Gattuso and colleagues set out the background that classical psychedelics (notably LSD, psilocybin and ayahuasca/DMT-containing preparations) act primarily at serotonin 5-HT2A receptors and produce profound alterations of consciousness, including changes in self-experience. They describe the Default Mode Network (DMN) — a set of midline and lateral brain regions including the medial prefrontal cortex, posterior cingulate cortex/precuneus and angular gyrus — as a canonical resting-state network implicated in self-referencing, mind-wandering and several neuropsychiatric disorders. Previous neuroimaging work has linked altered DMN functional connectivity (FC) to clinical conditions such as depression, anxiety, PTSD, ADHD and Alzheimer’s disease, and individual measures such as ego dissolution and mystical-type experiences have been correlated with changes in DMN measures during psychedelic states. The review aims to fill a gap in the literature by systematically evaluating human clinical studies that assess how classical psychedelics modulate the DMN, and whether DMN changes relate to therapeutic effects. Specifically, the authors sought to: critically evaluate effects of classical psychedelics on the DMN; assess evidence linking DMN modulation to psychotherapeutic outcomes; identify limitations in the current literature; and outline directions for DMN-focused psychedelic research and potential clinical applications. The review focused on LSD, psilocybin, DMT, mescaline and ayahuasca and searched the literature through April 2022.

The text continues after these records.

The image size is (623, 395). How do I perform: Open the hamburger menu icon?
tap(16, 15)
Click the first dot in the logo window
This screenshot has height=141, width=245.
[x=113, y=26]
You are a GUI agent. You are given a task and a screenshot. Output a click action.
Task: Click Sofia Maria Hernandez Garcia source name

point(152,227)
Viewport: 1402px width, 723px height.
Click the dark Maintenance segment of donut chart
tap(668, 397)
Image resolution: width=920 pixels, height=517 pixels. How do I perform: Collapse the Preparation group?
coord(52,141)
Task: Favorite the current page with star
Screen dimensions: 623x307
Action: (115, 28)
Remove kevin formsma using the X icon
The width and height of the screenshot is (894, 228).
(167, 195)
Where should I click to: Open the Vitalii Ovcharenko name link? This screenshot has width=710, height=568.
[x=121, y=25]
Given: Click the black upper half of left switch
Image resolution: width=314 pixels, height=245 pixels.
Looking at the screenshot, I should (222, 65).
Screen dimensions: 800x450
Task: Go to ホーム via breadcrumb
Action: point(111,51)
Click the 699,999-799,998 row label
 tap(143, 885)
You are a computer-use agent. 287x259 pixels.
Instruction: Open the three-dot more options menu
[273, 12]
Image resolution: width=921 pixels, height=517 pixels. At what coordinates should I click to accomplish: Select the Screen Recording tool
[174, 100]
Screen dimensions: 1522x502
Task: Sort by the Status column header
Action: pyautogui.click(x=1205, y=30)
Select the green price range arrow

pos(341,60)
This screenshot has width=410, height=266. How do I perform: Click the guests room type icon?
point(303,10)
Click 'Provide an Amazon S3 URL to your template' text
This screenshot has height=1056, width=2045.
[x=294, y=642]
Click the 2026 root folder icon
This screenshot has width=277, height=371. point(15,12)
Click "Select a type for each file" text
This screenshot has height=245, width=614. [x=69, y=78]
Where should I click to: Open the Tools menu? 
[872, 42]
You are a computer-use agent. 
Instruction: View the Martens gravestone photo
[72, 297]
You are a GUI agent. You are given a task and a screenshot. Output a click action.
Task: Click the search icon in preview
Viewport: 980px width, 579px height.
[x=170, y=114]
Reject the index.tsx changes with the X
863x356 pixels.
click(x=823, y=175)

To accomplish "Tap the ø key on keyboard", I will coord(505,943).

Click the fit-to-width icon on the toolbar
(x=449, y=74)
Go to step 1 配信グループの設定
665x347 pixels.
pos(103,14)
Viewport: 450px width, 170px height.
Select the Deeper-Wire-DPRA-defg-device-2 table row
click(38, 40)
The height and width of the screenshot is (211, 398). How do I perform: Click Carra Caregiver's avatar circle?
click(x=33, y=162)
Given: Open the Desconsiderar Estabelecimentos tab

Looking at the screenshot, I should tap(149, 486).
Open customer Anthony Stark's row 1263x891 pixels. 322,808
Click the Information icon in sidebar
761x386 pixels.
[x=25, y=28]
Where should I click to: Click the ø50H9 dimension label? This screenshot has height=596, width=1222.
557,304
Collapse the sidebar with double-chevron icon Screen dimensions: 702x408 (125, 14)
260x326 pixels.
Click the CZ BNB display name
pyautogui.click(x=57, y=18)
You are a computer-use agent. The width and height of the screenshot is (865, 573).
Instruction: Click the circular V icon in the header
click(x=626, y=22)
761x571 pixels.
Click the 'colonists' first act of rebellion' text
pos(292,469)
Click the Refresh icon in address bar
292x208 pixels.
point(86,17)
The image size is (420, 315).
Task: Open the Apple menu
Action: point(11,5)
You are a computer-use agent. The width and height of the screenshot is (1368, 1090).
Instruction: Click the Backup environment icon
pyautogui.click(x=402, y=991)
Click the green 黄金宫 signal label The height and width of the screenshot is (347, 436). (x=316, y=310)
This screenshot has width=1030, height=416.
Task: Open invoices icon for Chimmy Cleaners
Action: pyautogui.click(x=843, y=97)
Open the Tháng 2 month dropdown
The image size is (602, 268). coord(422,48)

This work was conducted as a systematic review reported according to PRISMA guidance, although no protocol was registered. Electronic searches were run in PubMed and Scopus from database inception up to April 2022. The search strategy was framed using PICO principles, although the extracted text does not include the precise search strings or exact date ranges beyond the April 2022 cut-off. Eligibility criteria restricted inclusion to human clinical studies examining DMN modulation by classical psychedelics; animal studies were excluded. Two reviewers screened articles with disagreements resolved by discussion and arbitration when needed. Only English-language papers were eligible; there were no restrictions on psychedelic dose, treatment duration or statistical approach. The authors included studies that performed novel analyses on previously published datasets. The screening and selection process yielded the set of studies synthesised in the review, and a flowchart of selection was reported (figure referenced but not reproduced in the extracted text).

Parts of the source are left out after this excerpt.